ThinkProgress, the blog of the Center for American Progress Action Fund, is out with a new report tonight from a Paul Ryan town hall event in Wisconsin: "Paul Ryan Tells Student He Should Work Three Jobs To Pay For College, Not Use Pell Grants."
The headline makes two claims (which are repeated in the story): (1) Ryan told the student to work three jobs, (2) Ryan told the student not to use Pell grants. Both claims are false.
Here's ThinkProgress quoting the student and Ryan:
LOWE: I come from a very middle-class family and under President Obama, I get $5,500 per year to pay for school, which doesn’t come close to covering all of the funding, but it helps ease the burden. Under your plan, you cut it by 15 percent. I was just curious why you would cut a grant that goes directly to the middle- and lower-class people that need it the most.
RYAN: ‘Cause Pell Grants have become unsustainable. It’s all borrowed money…Look, I worked three jobs to pay off my student loans after college. I didn’t get grants, I got loans, and we need to have a system of viable student loans to be able to do this.
The second concern I have is, in the health care bill — people don’t know this — for budgetary gimmickry reasons, the administration and Congress at the time, took over the student loan industry. So they had the federal government, the Department of Education, basically confiscate the private student loan industry.
As you can see, Ryan never told the student not to use Pell grants. And Ryan never told the student to work three jobs--he simply told the student that he worked three jobs to pay off his own loans.
ThinkProgress followed Ryan through his townhall meetings in April--hoping for a dramatic moment or two showing the congressman getting tripped up by constitutuents concerned about his proposed Medicare reform. They came up empty then. Now, they've just decided to start making things up.
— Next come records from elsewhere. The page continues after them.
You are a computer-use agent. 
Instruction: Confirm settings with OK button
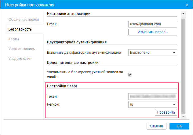pos(179,126)
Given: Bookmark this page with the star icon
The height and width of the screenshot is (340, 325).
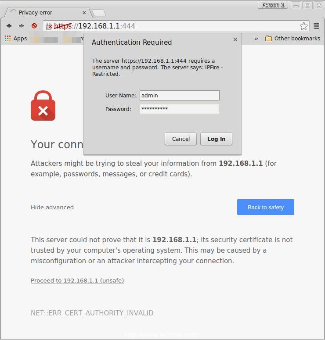Looking at the screenshot, I should (x=303, y=26).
In case you're wondering what Ryan says in the place where ThinkProgress places an ellipsis, it's Ryan explaining why Pell grant increases don't help students:
"The studies have been really clear on this--every time we increase Pell grant awards, tuition rates go up. So we put money in the right pocket of the students, and the then what happens are universities and colleges crank up their tuition and take it out of the left hand. And so we're feeding education inflation. We've got to address education inflation. It makes no sense. It doesn't help the student by simply feeding higher tuition costs."